A recent re-imagining of Yaesu’s long-running FTM series, this mobile rig is a dual-band VHF/UHF model that’s ideal for recent Technicians as well as serious repeater users. With a power supply, it shouldn’t be difficult to use it as a base rig.
- Dual-band switching operation
- Detachable front panel
- Light 3 lbs. weight
- Comes with a mounting bracket
- A sturdy DC power adapter takes a lot of abuse
- Hard to activate alphanumeric display tags
- Button assignments are difficult to get used to
- Frequencies loaded via SD card have to be formatted just right
While BTECH and its parent Baofeng may not be one of the traditional old-school ham radio companies, their rigs have become very popular in the last few years. That means you can find quite a few aftermarket accessories that should work well with the UV-50X2 and other similar rigs.
- 136-174/400-520 MHz frequency range
- Transmits on both 2m and 70cm
- Bright and clear digital display
- Useful for simplex up to around 40 miles
- Reasonably priced
- Allows users to select broad or narrow receive channels
- Face buttons don’t light up, so they can be hard to read
- The readout is relatively small
If you want the equivalent of an entire shack in one unit, the Kenwood TM-D710G is among the best options in its price range. While it might be deemed a bit more expensive than some, it comes with many features built right in so you won’t have to buy as much equipment to get going.
- Dual-frequency screen monitors two channels at once
- 1,000 memory slots for frequencies
- Built-in TNC supports GPS tracking and APRS reporting
- 800MHz-1.3GHz receive
- Includes sysop node feature to pass messages
- No mic extension
- It May take a while to learn all of the features
- Loud cooling fan
- The name display is slightly small
While ICOM’s mobile offering costs more than many budget radios, its mix of features and lightweight make it one of the best options for those who want a well-rounded product. A detachable display and a solid mic connector set it apart from the rest.
- Easy-to-read backlit screen
- 50 watts of RF output on both VHF and UHF bands
- VS-3 Bluetooth headset support
- Large channel name display
- VOX operation for hands-free use
- The wireless microphone needs extra parts
- No built-in digital radio support
- Lacks mounting hardware
- No bracket
Easily one of the best budget models on the market today, the ST-7900D is a surprisingly simple radio that still has 200 different memory channels. It’s a great choice for beginners.

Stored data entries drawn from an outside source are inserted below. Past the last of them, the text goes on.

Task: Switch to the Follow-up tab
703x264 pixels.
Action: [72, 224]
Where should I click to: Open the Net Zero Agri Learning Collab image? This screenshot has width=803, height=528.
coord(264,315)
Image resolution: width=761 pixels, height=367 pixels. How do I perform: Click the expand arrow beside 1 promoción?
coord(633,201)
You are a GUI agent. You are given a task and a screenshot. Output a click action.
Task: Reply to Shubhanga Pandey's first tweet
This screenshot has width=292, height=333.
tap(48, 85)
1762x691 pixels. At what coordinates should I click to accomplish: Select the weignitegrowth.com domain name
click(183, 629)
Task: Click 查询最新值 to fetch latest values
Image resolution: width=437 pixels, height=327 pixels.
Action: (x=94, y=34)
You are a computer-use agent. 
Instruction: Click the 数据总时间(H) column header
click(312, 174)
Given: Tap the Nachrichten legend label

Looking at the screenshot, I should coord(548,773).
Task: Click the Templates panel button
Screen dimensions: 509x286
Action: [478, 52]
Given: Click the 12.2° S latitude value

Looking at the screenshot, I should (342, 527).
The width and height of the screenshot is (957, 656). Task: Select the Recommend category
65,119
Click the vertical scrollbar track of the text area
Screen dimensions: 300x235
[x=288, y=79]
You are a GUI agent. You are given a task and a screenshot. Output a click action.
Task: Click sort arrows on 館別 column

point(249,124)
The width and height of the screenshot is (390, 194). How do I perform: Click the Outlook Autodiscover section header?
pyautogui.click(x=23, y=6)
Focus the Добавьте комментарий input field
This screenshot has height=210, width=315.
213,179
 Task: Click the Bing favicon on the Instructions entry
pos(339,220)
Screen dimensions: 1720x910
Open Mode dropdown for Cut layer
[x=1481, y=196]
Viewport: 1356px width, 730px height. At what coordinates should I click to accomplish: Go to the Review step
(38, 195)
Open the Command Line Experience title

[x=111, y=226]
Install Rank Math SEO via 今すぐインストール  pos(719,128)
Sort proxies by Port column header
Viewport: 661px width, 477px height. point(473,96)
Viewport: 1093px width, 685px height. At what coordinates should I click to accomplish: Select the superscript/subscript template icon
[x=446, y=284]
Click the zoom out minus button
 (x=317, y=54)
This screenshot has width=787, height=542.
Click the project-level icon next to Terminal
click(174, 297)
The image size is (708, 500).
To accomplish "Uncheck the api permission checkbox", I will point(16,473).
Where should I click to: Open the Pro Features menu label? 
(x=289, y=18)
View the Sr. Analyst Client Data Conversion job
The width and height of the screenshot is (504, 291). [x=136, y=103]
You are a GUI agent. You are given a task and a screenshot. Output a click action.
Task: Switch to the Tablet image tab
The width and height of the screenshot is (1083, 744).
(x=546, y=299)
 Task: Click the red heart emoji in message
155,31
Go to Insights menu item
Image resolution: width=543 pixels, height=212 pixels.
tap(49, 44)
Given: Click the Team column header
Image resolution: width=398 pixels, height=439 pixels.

- Bright, easy to understand display
- Selectable high/low power mode
- Supports 1.25m band
- Includes 57 different menus
- May require outside programming software
- Doesn’t include an interface cable
- It may be too simplistic for some users
The Best Mobile Ham Radio Setup?
While the Kenwood TM-D710G isn’t the newest rig on the list and it could give you sticker shock, it’s got the best feature set and will work well in the widest variety of use cases. The onboard TNC makes it perfect for those who love digital modes even when they’re on the road, but it’s also a perfect option for anyone who just likes to use traditional FM voice. It works with a variety of antennas and comes with a standard jack, so you can easily transfer it between different vehicles. Perhaps best of all, the TM series rigs will easily serve as a base station if nothing else is around.
Rather than invest in a whole shelf’s worth of ham equipment, you can grab one TM-D710G and be decently covered on both VHF and UHF whether you’re interested in emergency communications or everything that the hobby has to offer. Any time spent learning all of its inner workings will certainly be time well spent.